Let us know the year, mileage and problem you’re having as well as any trouble (OBD) codes you’ve found. If you’ve been given a quote or paid for a repair, we’d like to hear about that too!

Leave a Comment

Pam Murphy

2017 less than 60000 milles.shifts hard.not all the time?


04 santa fe with 175k (give or take a few miles), 3.5 l engine, need some troubleshooting help.
At 20 miles an hour it kicks or jars and feels like it is slipping into neutral then after letting off the gas for a second will then drive normally. This only happens at 20 mph every few days. I get no codes from it at all. I have taken it to a transmission shop and they can’t reproduce the problem. It doesn’t happen for them. even though the mechanic said it’s most likely the solenoid for the 2nd to 3rd gear and told me it would be better to replace the tranny not try to repair it. stating my tranny is one of the unserviceable types. another mechanic states it is serviceable. I called dealer to get info from them on what type of transmission i have they only will tell me the cost for replacement with a rebuilt tranny. so i am asking for help figuring this out with the kick/jerk/jar at 20 mph is that the solenoid ?? or more internal? what transmission would i actually have ??

Greg Keenan

2012 2.2 diesel CRDi auto. Drives well everything working properly except no 4WD. No nasty noises. Drive shaft can be turned freely. If front right wheel is jacked off the ground it can be spun without the driveshaft moving. I’d appreciate opinions about what’s wrong and what to do. Likely costs?

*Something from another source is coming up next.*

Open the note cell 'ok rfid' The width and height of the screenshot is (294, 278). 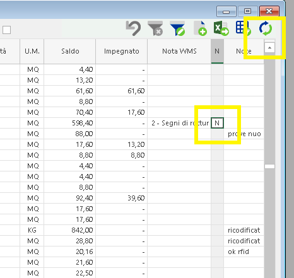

is it worth it to spend 2000.00 on a 2002 model this model being santa fe hyundia all wheel drive for a transmission , the frame and motor runs well frame in good shape that is my question ? what would you suggest ?


I had a 50K mile used transmission installed in my ’05 Hyundai Santa Fe. It shifts hard from reverse to Drive intermittently, but runs very smoothly thru gears when driving. I was told at the repair shop, being it was completely drained to ship, it needs time to get well lubricated and will smooth out. Sound normal after 1st day?